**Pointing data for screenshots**
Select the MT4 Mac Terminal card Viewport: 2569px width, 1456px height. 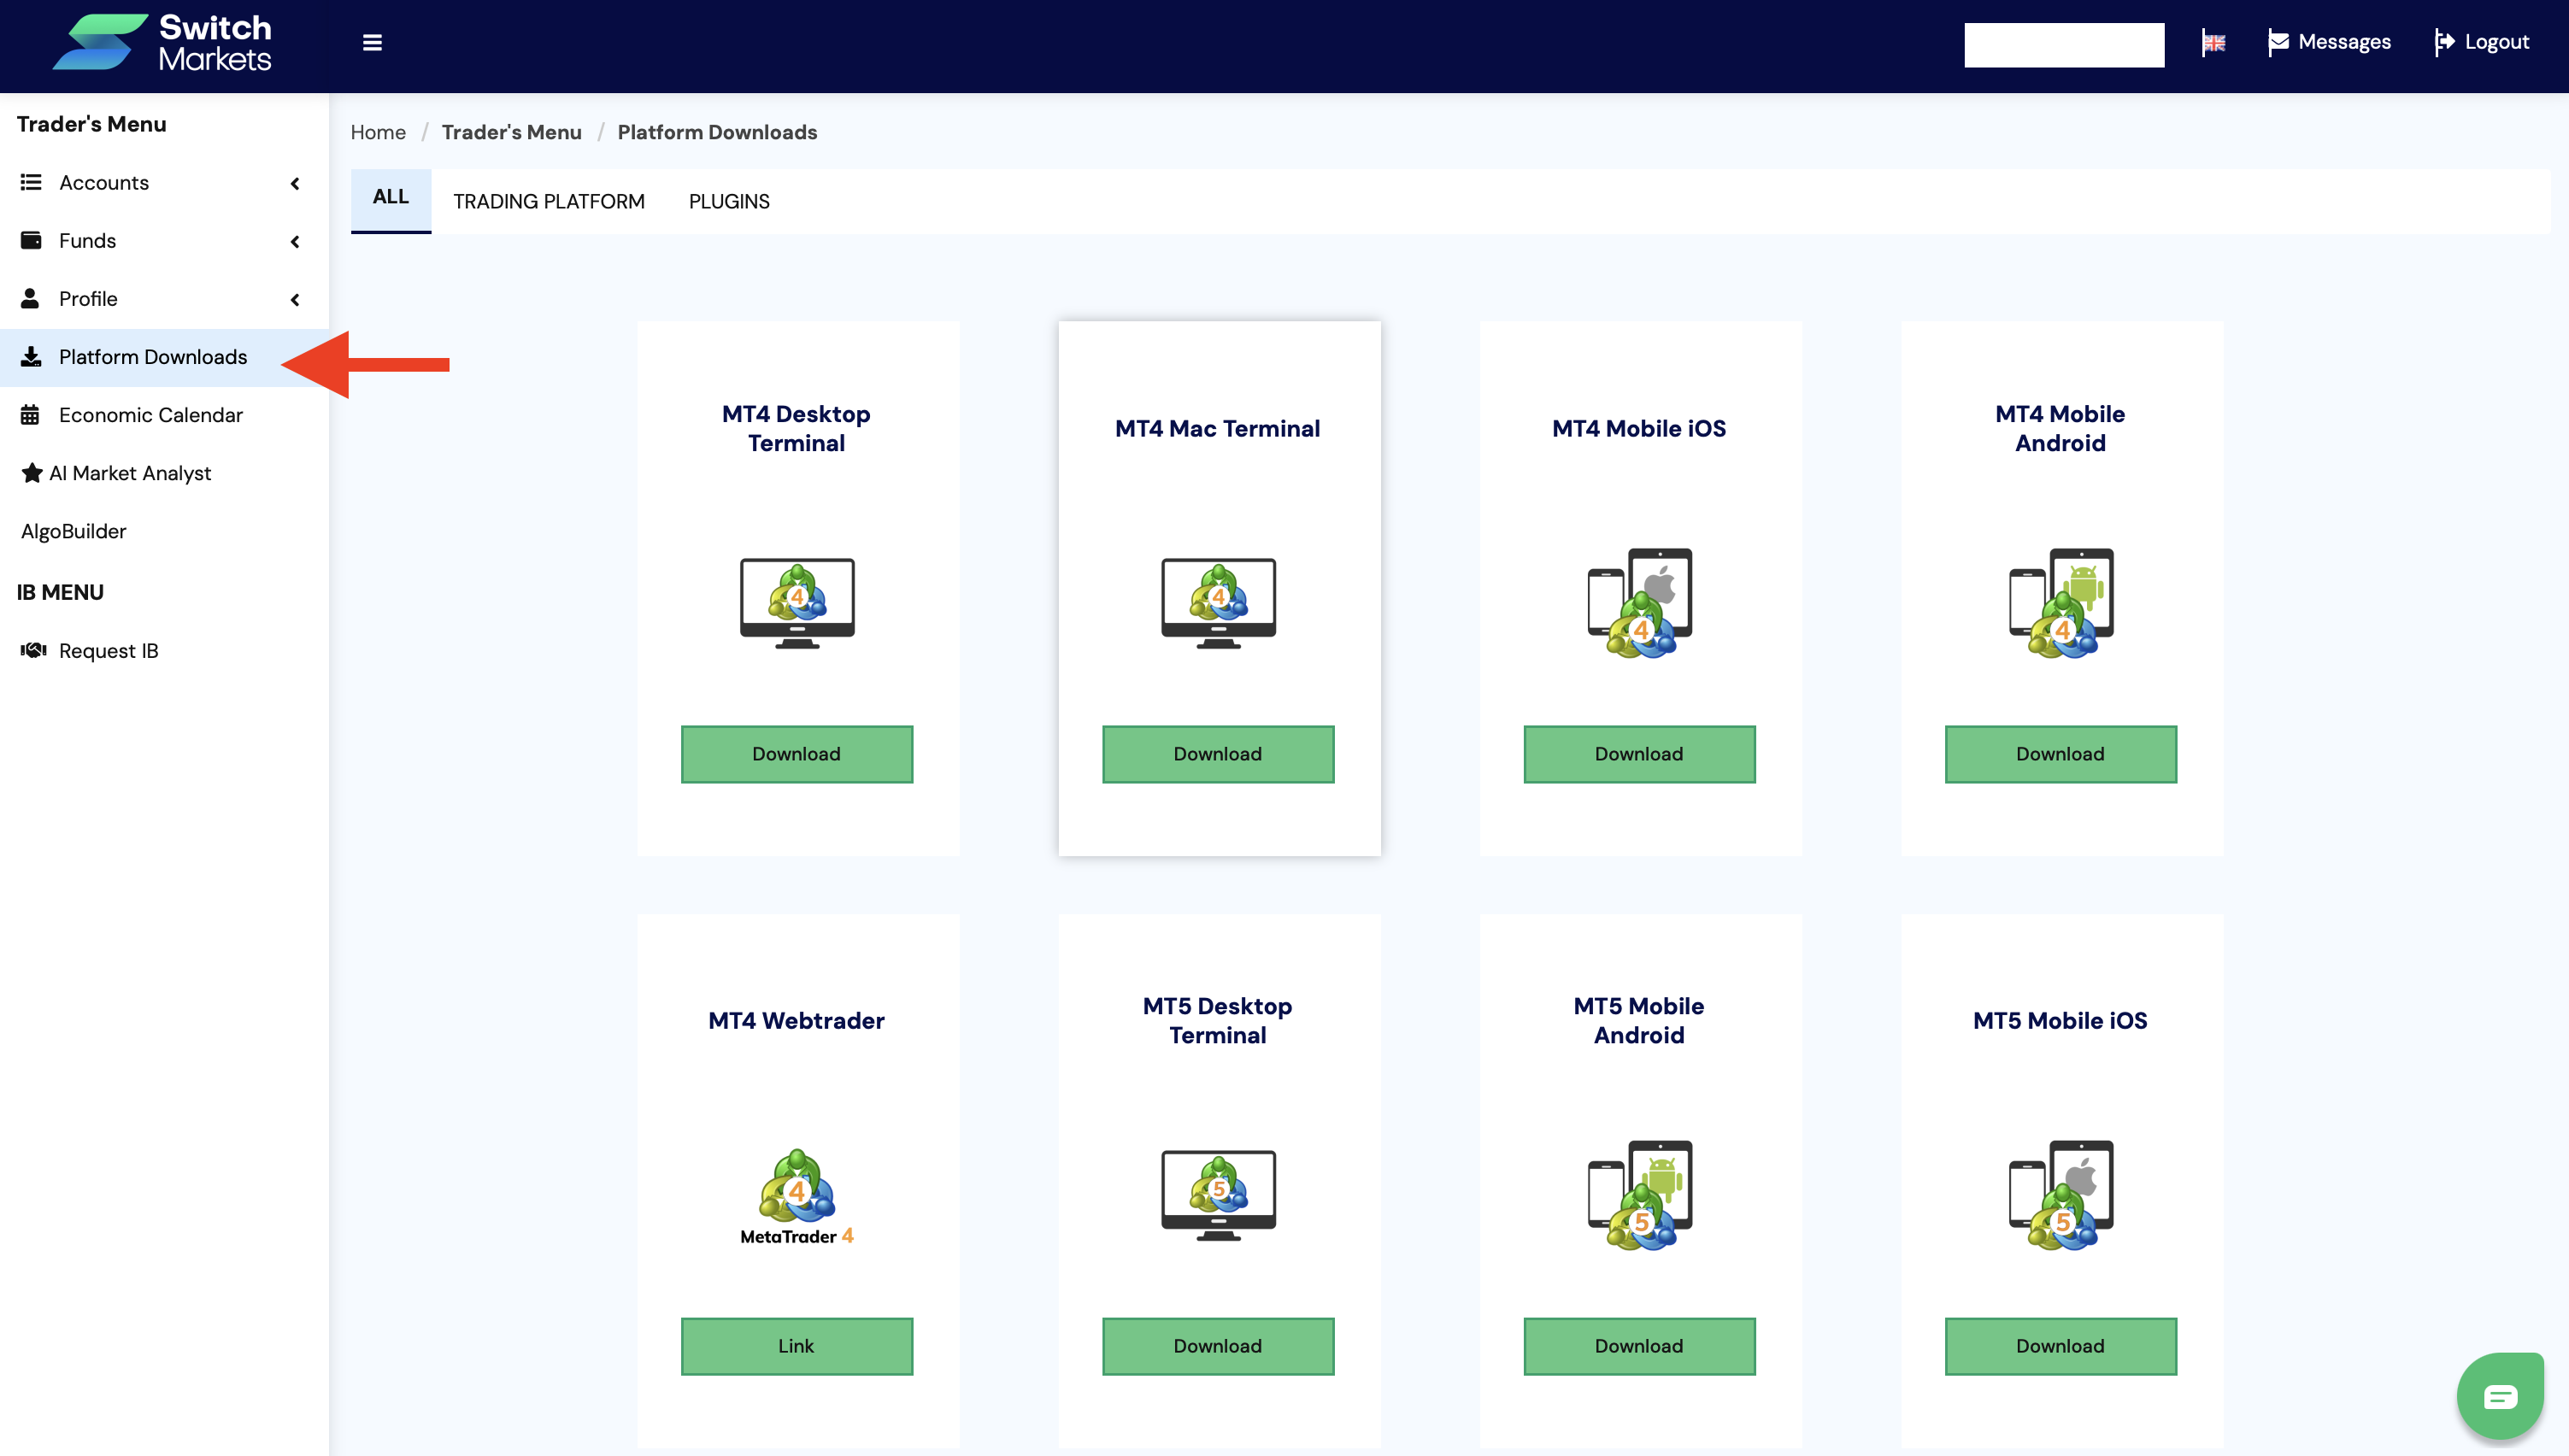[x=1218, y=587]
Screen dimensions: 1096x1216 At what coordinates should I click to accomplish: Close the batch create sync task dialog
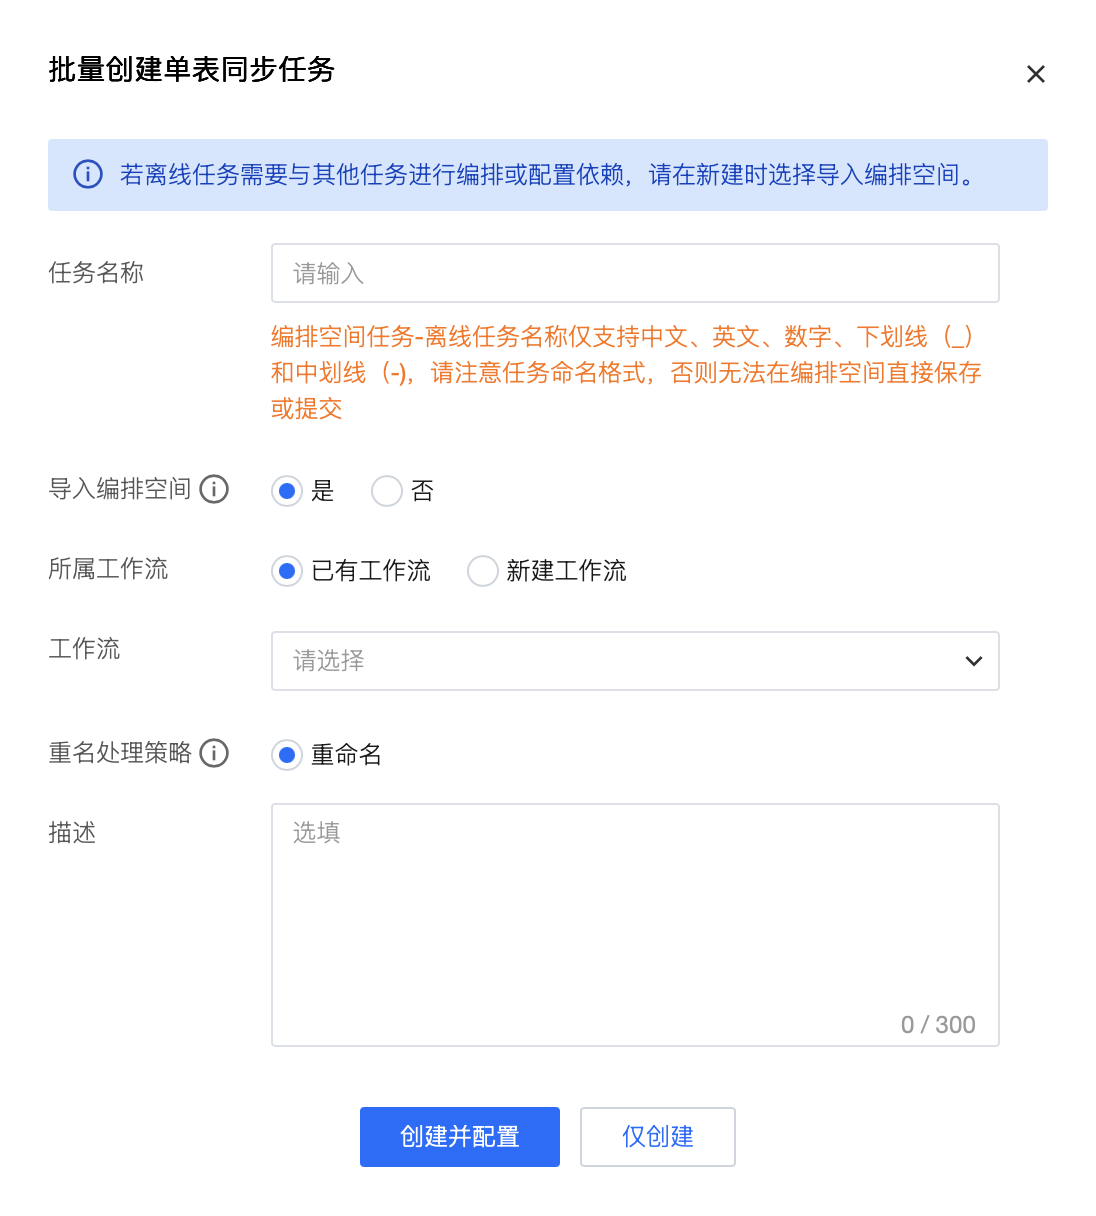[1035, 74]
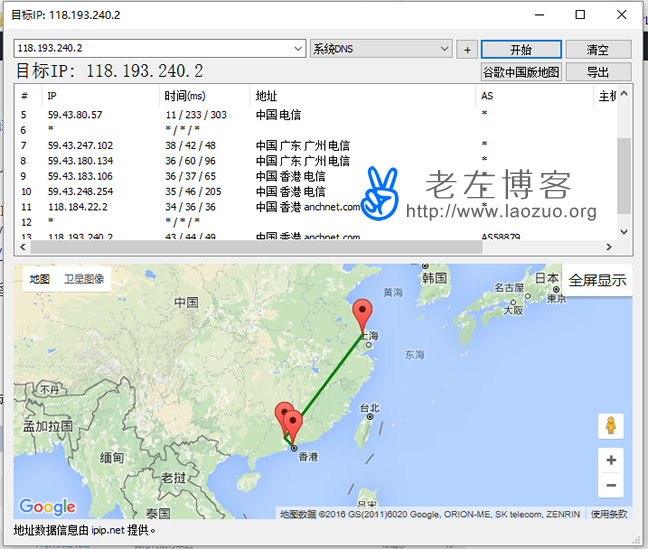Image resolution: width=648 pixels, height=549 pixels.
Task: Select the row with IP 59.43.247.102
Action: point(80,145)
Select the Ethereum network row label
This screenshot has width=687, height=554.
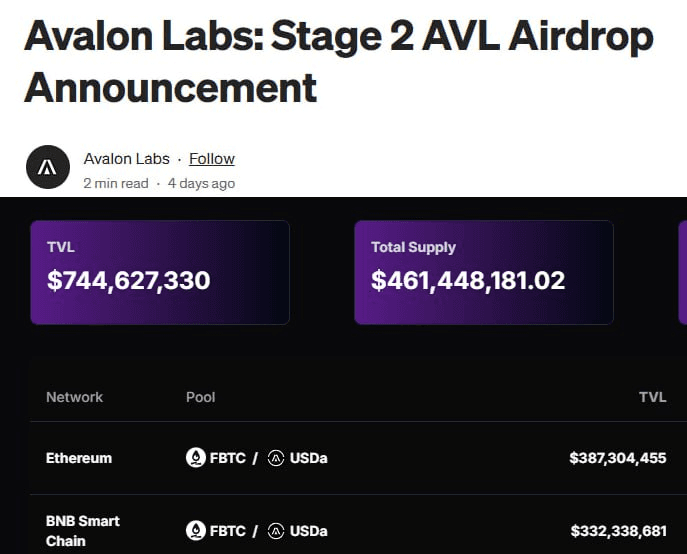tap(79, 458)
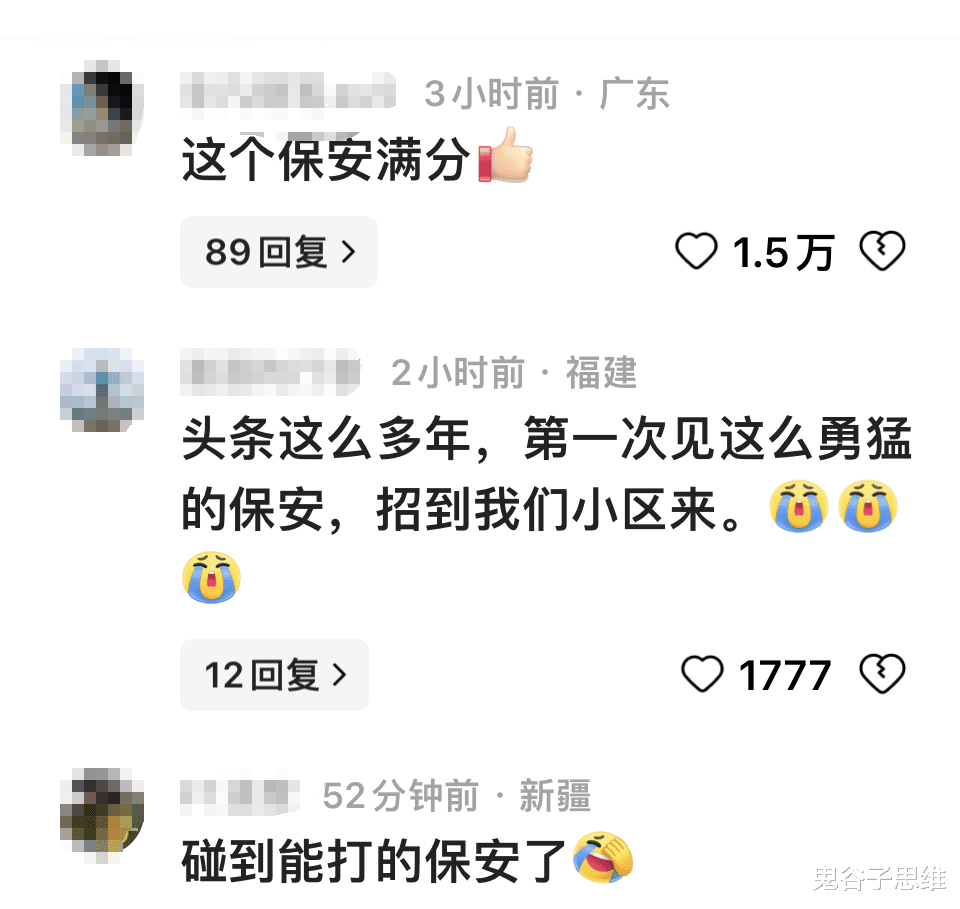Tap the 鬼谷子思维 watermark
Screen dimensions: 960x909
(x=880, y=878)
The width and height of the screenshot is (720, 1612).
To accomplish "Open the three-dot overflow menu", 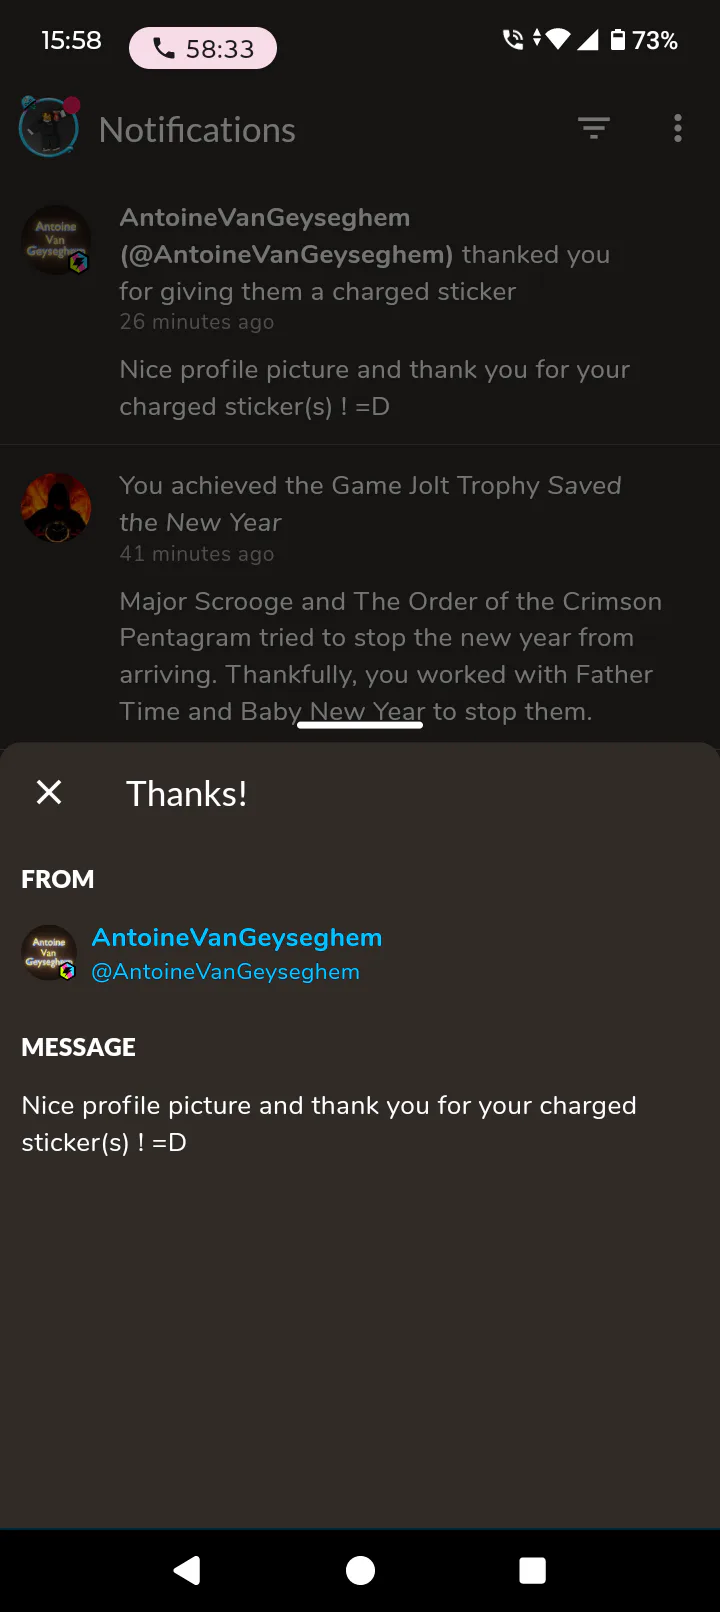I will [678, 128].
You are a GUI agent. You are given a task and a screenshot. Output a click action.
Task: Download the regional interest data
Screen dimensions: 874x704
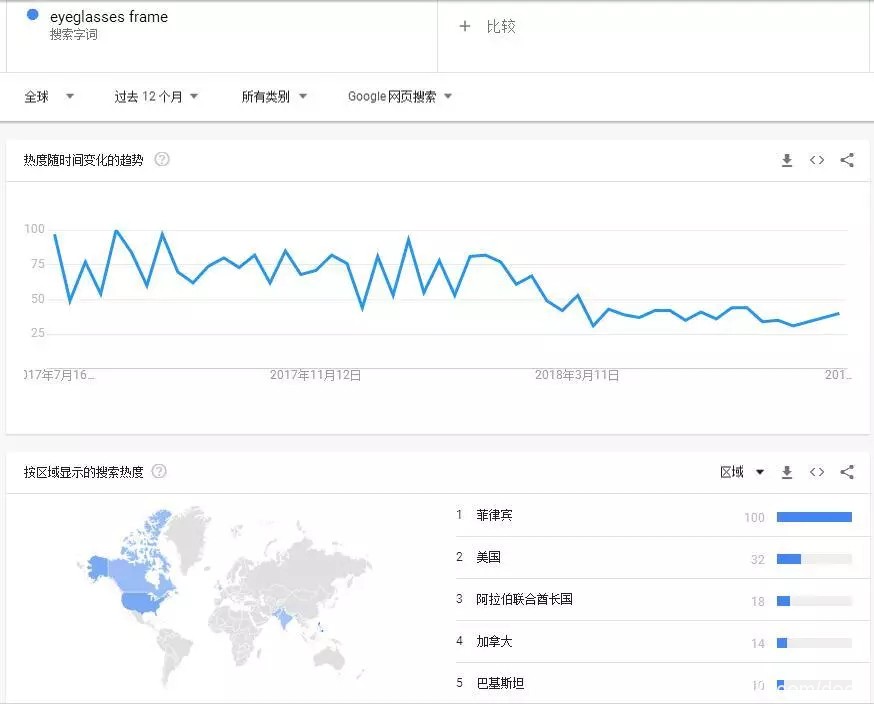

**Task directions**
Pick out and copy each line of the entries above that contains the word "click". Case matters when matching.

**Result for this task**
Screen dimensions: 1096x1216 At what coordinates should I click to accomplish: Close the batch create sync task dialog
You are a GUI agent. You are given a task and a screenshot. Output a click action.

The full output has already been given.